National Trust bid to block £100m golf resort at Giant's Causeway
The National Trust is going to the High Court today in a bid to block the development of a £100 million golf resort near the famous Giant's Causeway on Northern Ireland's North Coast.
Legal representatives will challenge a decision by the Department of the Environment which gave the go-ahead for the Bushmills Dunes project. The judicial review is expected to last three days.
The National Trust (NT) claims the building of the championship course, luxury hotel and garden residences about a mile-and-a-half from the Causeway could have a huge environmental impact on one of Northern Ireland's top tourist attractions, which is also a World Heritage Site.
Developers involved in the proposed Bushmills Dunes Golf Resort & Spa, outside the village of Bushmills, Co Antrim, claim it will create approximately 360 direct jobs and an estimated further 300 ancillary jobs through suppliers and construction.
The original plans were first submitted more than a decade ago, but the National Trust has resisted the proposal and last year sought a High Court judicial review after the Northern Ireland environment minister Alex Attwood gave the all-clear for work to start.
The investment and advisory team is led by US-based Northern Ireland man Dr Alistair Hanna, who claims the course and hotel could be ready by June 2015 if the High Court overrules the objections.

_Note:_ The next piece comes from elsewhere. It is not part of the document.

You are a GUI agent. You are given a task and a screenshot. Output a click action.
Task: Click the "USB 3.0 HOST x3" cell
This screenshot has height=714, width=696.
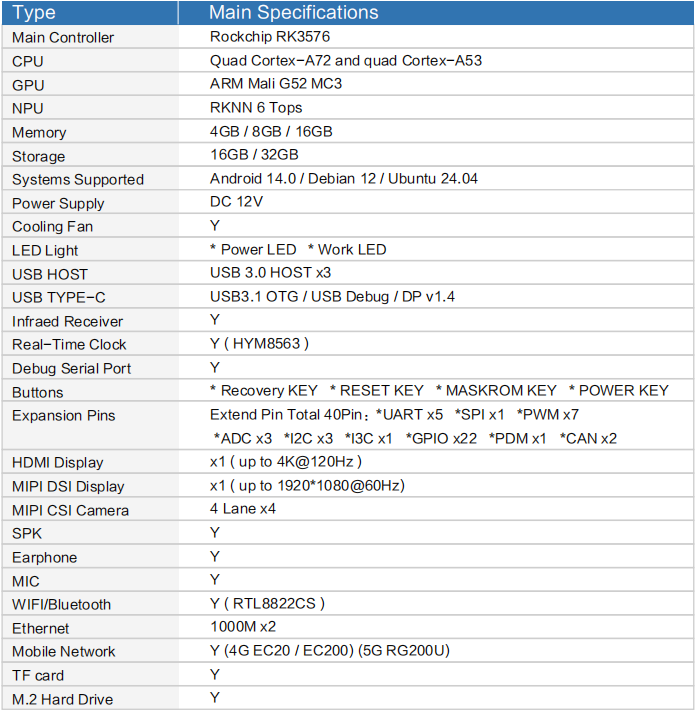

Dr Hanna said: "The location of the resort is more sensitively appropriate than much of what the NT itself has seen fit to build within the confines of the World Heritage Site. The buildings are 1.5 miles from the Causeway, will be totally invisible to it and will provide a place for visitors to stay in a five-star resort with lots of activities to keep them in the area.
"Northern Ireland's tourist numbers are the worst in the UK and Ireland. Wales has more visitors. We need this resort desperately to boost tourism numbers and spend. The average visitor to NI spends £32 a day, the average golf visitor in Ireland pays £400."